*TUGAS*.
Lanjutkan teks tentang universalisme Islam di bawah ini, dimulai tepat setelah kalimat terakhirnya.

Universalisme Islam juga memiliki makna bahwa
Islam telah memberikan dasar-dasar yang sesuai dengan perkembangan umat
manusia. Namun demikian, tidak semua ajaran yang sifatnya universal itu
diformulasikan secara rinci dalam al-Qur’an dan al-Sunnah. Oleh karenanya,
diperlukan upaya untuk menginterpretasikannya agar sesuai dengan segala
tuntutan perkembangan sehingga konsep universalitas Islam yang mencakup semua
bidang kehidupan dan semua jaman dapat diwujudkan, atau diperlukan upaya
rasionalisasi ajaran Islam.
Senada dengan hal di atas, Din Syamsudin
mengatakan bahwa watak universalisme Islam meniscayakan adanya pemahaman selalu
baru untuk menyikapi perkembangan kehidupan manusia yang selalu berubah. Islam
yang universal —shalih li kulli zaman wa makan— menuntut aktualisasi nilai-nilai
Islam dalam konteks dinamika kebudayaan. Kontekstualisasi ini tidak lain dari
upaya menemukan titik temu antara hakikat Islam dan semangat jaman. Hakikat
Islam yang rahmah li al-‘alamin berhubungan secara simbiotik dengan semangat
jaman, yaitu kecondongan kepada kebaruan dan kemajuan.
Selanjutnya juga dikatakan bahwa pencapaian
cita-cita kerahma-tan dan kesemestaan sangat tergantung kepada
penemuan-penemuan baru akan metode dan teknik untuk mendorong kehidupan yang
lebih baik dan lebih maju. Din Samsudin mengatakan bahwa keuniversalan
mengandung muatan kemodernan. Islam menjadi universal justru karena mampu
menampilkan ide dan lembaga modern serta menawarkan etika modernisasi.

*KUMPULAN DATA*.
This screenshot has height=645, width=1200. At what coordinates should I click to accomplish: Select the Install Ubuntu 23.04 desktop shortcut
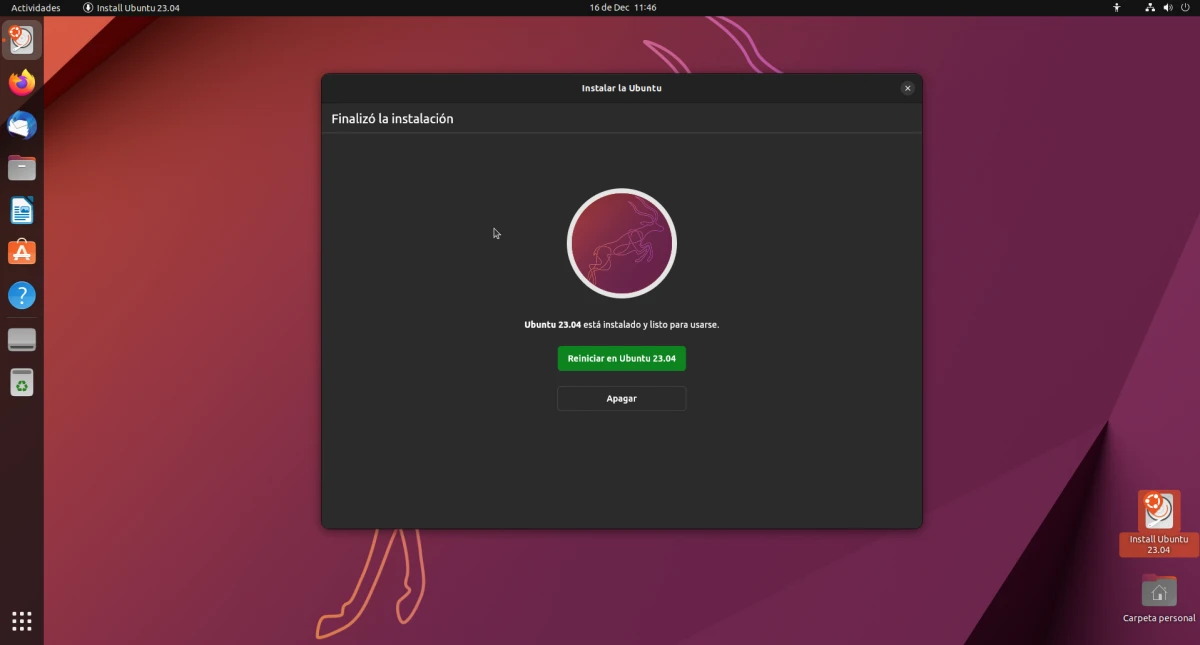point(1158,523)
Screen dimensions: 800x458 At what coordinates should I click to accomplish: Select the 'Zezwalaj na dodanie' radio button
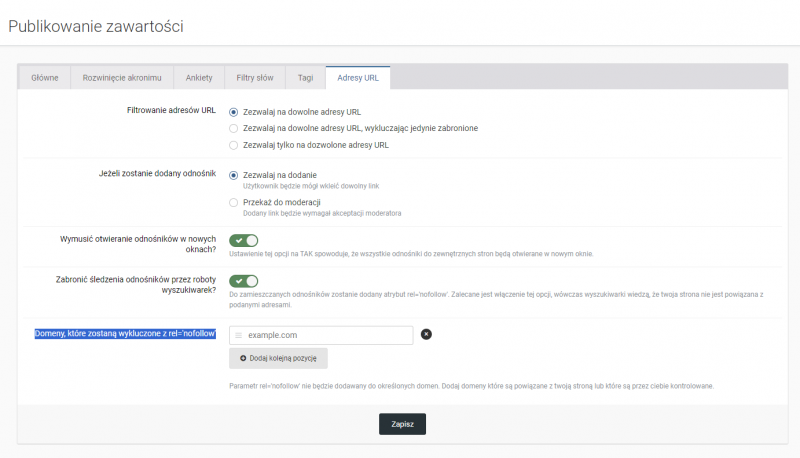pos(234,175)
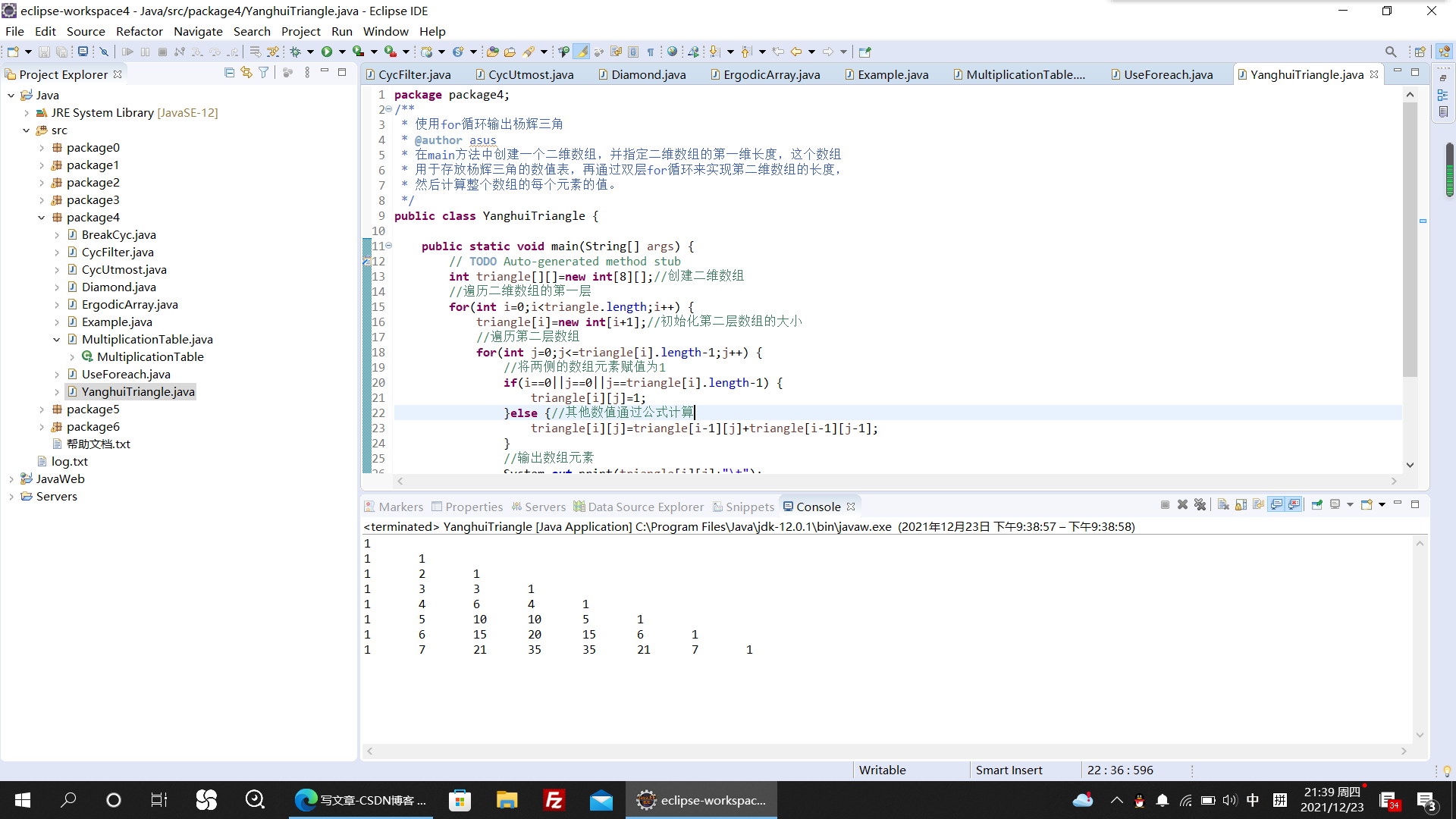1456x819 pixels.
Task: Collapse All in Project Explorer
Action: (x=229, y=73)
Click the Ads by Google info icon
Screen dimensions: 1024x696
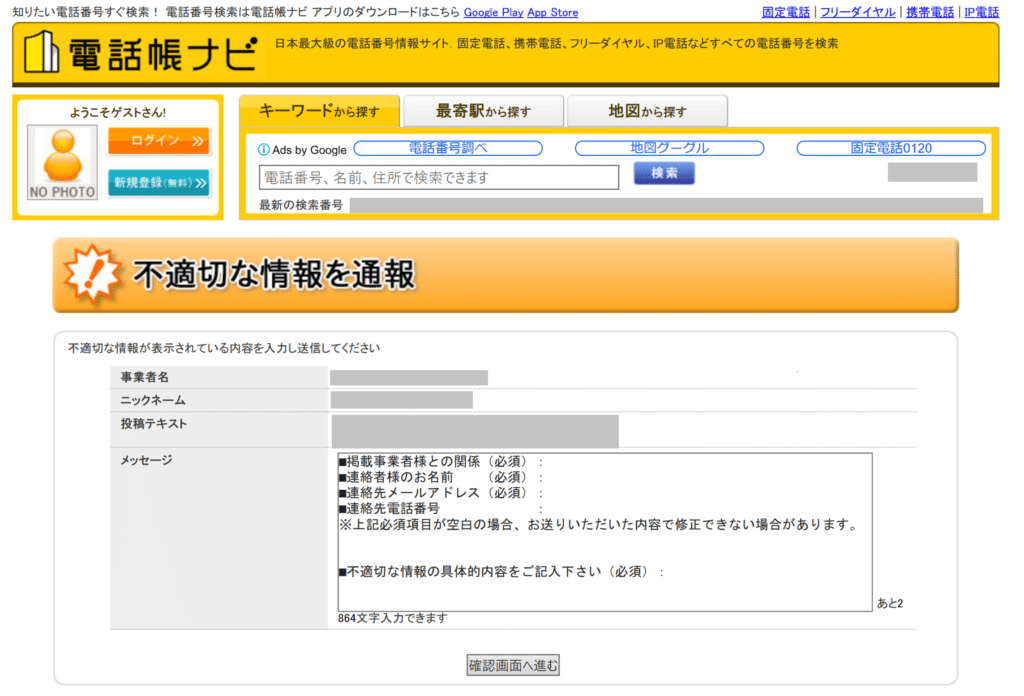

*HASIL*.
Kedua, keyakinan bahwa Islam adalah agama
terakhir yang diturunkan Allah Swt, atau finalitas fungsi kenabian Muhammad Saw
sebagai seorang rasul Allah. Dalam keyakinan umat Islam, terpatri suatu doktrin
bahwa Islam adalah agama akhir jaman yang diturunkan Tuhan bagi umat manusia;
yang berarti pasca Islam sudah tidak ada lagi agama yang diturunkan Tuhan; dan
diyakini pula bahwa sebagai agama terakhir, apa yang dibawa Islam sebagai suatu
yang paling sempurna dan lengkap yang melingkupi segalanya dan mencakup
sekalian agama yang diturunkan sebelumnya. Al-Qur’an adalah kitab yang lengkap,
sempurna, dan mencakup segala-galanya; tidak ada satupun persoalan yang
terlupakan dalam al-Qur’an. Keyakinan yang sama juga terhadap keberadaan Nabi
Muhammad Saw sebagai Nabi akhir jaman (khatam al-anbiya’), yang tidak akan
lahir (diutus) lagi seorang pun Nabi setelah Nabi Muhammad Saw, dan risalah
yang dibawa Muhammad diyakini sebagai risalah yang lengkap dan sempurna.
Menurut Achmad Jainuri bahwa keyakinan akan
Muhammad sebagai Nabi penutup hendaknya dipahami bahwa berhentinya fungsi
kenabian bukan berarti terputusnya petunjuk Tuhan kepada umat manusia. Kondisi
ini mengacu pada ide bahwa setelah fungsi ke-Nabi-an Muhammad selesai, secara
fungsional, peran ulama dipandang sangat penting untuk memelihara dinamika
ajaran Islam. Hal ini dipandang tidaklah berlebihan karena ulama adalah pewaris
para nabi (al’ulama’ waratsah al-anbiya’). Dari kalangan ulama itulah muncul
para mujaddid yang secara fungsional memelihara dinamika ajaran Islam yang
dibawa oleh Muhammad Saw sebagai pengemban risalah terakhir dari Tuhan. Dengan
perkataan lain bahwa kontinuitas petunjuk agama Wahyu dari Nabi Adam hingga
Muhammad melalui para Nabi, sedangkan dari Muhammad ke penerusnya melalui para
mujaddid yang secara institusional dimanifestasikan dalam berbagai ragam pemikiran
serta gerakan tajdid.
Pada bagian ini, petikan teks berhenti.